TASKS AND EXERCISES
1) Copy, word for word, the part of the account of becoming a screen doctor that runs from "Only occasionally was" up to and including "change my life.".
2) Pick up the account of becoming a screen doctor right where it stops, and carry it on.

PROVIDED PASSAGE
# # # # # # #
As with all such letters, I answered it personally. I advised her, as the disciple James once advised in another letter written some 2000 years ago, “Let patience have her perfect work, that ye may be perfect and entire, wanting nothing.” James: 1-4
Back came her answer. She would try—but she did so want to see me. Again I wrote: “If you really want to see me, keep that in your mind. When I come to New York in the spring, I am sure you will be well enough to come to my broadcast. I’ll send you the tickets myself.”
Was I taking a great deal on myself to make that promise? I was standing on the same kind of faith that I have discovered every fine physician knows, for he has seen it work when everything else failed.
Then, too, I knew a good deal about Patience; I had Her as a companion during the uphill climb in my own profession. Yes, I was willing to stand on faith—and so was the child. She came to the broadcast.
Where did he come from, this country doctor who never was, yet who is such a warm reality to so many people, myself included?
I was born in Copenhagen in 1886, the son of actor parents. In 1913 I came to America, worked across the country, and arrived in Hollywood with $20 in my pocket.
I put on my cutaway, invested in a shine, plastered my thick hair down, and went to a studio. The director’s opening remark concerned my suit. “Have you got other clothes like that? You’re hired. Fifteen dollars a week.”
For 20 years it was my duty, in the role of a villain, to make life miserable for such stars as Mary Pickford and Douglas Fairbanks. But expert villainy was against my nature. Via was openly rebellious when an over-eager press agent enhanced my menace with unauthorized, untrue stories that I beat her.
Only occasionally was I permitted a lovable part, one of these as a doctor in Men in White. This role, seen by director Henry King, was to change my life.
In 1935 I was preparing for a role in which I killed four people, when an urgent call came for me to report to another studio.
The part of Dr. Allan Dafoe in The Country Doctor, famous physician and advisor to the Dionne quintuplets, had been left vacant by the tragic death of Will Rogers. I was called in to test for this by director Henry King.
“But I’m not available,” I protested, feeling sorry for myself. “My own studio will never let me go—we start to shoot our script in tour days.”
# # # # # # #
INFORMATION SUPPLIED
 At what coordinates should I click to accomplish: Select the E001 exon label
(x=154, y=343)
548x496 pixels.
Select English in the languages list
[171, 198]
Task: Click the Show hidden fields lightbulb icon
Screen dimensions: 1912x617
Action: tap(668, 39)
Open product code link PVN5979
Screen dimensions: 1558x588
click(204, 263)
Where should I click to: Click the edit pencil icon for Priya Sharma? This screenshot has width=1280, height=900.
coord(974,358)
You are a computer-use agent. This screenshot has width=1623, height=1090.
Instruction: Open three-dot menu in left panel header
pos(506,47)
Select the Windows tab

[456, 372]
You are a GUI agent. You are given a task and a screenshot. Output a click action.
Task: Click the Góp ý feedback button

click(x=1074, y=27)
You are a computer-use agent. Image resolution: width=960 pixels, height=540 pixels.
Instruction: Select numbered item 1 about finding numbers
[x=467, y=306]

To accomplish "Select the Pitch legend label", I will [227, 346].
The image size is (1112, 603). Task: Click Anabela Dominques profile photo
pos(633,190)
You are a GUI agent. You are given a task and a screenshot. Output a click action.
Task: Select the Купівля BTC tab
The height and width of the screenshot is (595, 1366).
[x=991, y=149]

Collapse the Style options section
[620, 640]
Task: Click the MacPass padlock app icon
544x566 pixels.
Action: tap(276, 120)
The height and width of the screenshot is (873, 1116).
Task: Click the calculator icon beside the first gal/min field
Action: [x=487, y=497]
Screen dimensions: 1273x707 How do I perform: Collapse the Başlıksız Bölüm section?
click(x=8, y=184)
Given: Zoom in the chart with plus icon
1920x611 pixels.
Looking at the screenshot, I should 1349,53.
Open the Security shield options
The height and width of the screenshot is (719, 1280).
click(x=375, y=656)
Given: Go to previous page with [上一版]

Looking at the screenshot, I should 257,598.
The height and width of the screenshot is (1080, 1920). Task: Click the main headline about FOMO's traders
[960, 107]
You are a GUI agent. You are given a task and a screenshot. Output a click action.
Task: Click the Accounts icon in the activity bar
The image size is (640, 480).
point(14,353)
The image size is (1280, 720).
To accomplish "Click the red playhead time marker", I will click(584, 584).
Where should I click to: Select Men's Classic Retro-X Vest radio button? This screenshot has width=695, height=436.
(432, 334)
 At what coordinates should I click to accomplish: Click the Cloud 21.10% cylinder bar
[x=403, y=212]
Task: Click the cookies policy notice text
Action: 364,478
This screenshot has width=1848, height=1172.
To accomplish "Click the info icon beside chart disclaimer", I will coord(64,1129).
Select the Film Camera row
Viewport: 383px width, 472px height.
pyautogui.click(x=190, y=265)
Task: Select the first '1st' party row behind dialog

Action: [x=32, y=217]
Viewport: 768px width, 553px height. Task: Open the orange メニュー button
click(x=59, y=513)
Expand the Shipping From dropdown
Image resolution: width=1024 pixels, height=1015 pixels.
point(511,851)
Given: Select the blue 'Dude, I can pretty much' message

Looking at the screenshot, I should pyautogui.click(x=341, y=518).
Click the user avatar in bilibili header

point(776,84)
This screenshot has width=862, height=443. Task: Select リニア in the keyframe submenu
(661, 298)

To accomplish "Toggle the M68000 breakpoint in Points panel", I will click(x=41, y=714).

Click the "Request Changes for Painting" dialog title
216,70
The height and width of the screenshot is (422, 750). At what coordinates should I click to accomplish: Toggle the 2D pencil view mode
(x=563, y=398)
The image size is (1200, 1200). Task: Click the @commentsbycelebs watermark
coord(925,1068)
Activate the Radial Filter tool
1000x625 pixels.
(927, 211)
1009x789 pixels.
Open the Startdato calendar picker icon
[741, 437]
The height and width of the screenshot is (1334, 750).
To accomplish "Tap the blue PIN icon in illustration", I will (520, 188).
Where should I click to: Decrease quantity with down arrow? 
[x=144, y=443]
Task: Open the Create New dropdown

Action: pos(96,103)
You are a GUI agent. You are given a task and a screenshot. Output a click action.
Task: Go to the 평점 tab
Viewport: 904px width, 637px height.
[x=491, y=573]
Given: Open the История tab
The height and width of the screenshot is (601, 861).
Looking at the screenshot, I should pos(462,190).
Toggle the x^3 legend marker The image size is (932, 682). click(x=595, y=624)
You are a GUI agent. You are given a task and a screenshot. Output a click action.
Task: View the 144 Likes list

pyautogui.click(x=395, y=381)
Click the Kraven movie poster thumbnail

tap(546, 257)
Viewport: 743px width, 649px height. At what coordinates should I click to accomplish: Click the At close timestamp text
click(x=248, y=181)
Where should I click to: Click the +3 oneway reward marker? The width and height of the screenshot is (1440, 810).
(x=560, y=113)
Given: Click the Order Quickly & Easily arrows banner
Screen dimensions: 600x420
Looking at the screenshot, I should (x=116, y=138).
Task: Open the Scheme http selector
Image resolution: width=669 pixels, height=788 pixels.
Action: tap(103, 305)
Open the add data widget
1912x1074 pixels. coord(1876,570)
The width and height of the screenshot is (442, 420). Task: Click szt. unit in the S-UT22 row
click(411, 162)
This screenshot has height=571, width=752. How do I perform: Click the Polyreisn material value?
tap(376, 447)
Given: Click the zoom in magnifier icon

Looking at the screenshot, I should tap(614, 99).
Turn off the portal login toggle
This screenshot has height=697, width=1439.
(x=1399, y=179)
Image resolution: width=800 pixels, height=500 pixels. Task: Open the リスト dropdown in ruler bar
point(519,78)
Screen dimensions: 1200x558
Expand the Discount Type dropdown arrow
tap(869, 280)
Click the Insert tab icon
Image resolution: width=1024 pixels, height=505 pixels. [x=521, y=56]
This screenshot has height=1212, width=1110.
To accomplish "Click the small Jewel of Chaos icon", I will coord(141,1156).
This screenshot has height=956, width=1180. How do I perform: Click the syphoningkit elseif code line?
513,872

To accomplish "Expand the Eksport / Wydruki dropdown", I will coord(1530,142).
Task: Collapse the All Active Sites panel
# # # # # # #
ANSWERS TO EACH TASK
1)
Only occasionally was I permitted a lovable part, one of these as a doctor in Men in White. This role, seen by director Henry King, was to change my life.

2)
That night, however, Darryl Zanuck of 20th Century-Fox conferred with Louis B. Mayer of MGM, which held my contract. Mr. Mayer agreed to release me, and the following night I breathlessly boarded the train for Canada.
When our first daily rushes went to Mr. Zanuck by air his reply sizzled back over the wire. “Quints great. Hersholt terrible. Retake everything.” What saved me then was Dr. Dafoe. Once he began helping me, the going was easier.
Over the next four years we made three pictures with the quints, and the doctor got so he even let me hug them and love them a little.
It was from Dafoe that I learned much of the supreme faith, the confidence in man’s goodness, the kindly humor, the understanding and common sense which make the life of a country doctor one of daily miracles. Our films caught his spirit.
Dr. Dafoe has been dead some eight years. But my personal hope is that a bit of this Canadian doctor’s warmth and wisdom, live on more vibrantly in Dr. Christian, his Danish counterpart.
Today the imaginary town of River’s End has become so real that we have a map for aspiring script writers to follow. And of aspiring script writers we have thousands, for Dr. Christian’s program is entirely written by listeners.
Has Hersholt, personally, brought anything to Dr. Christian’s growth? I should like to think it, yet he is a hard fellow to live up to, the kindly doctor, so patient and wise.
We have come very close, through the years; we enjoy the same things: old friends, old pipes, oft-told tales. But I believe Dr. Christian is still leading—still teaching me how to wait humbly upon God for the small miracles which are a never-ending part of our everyday lives.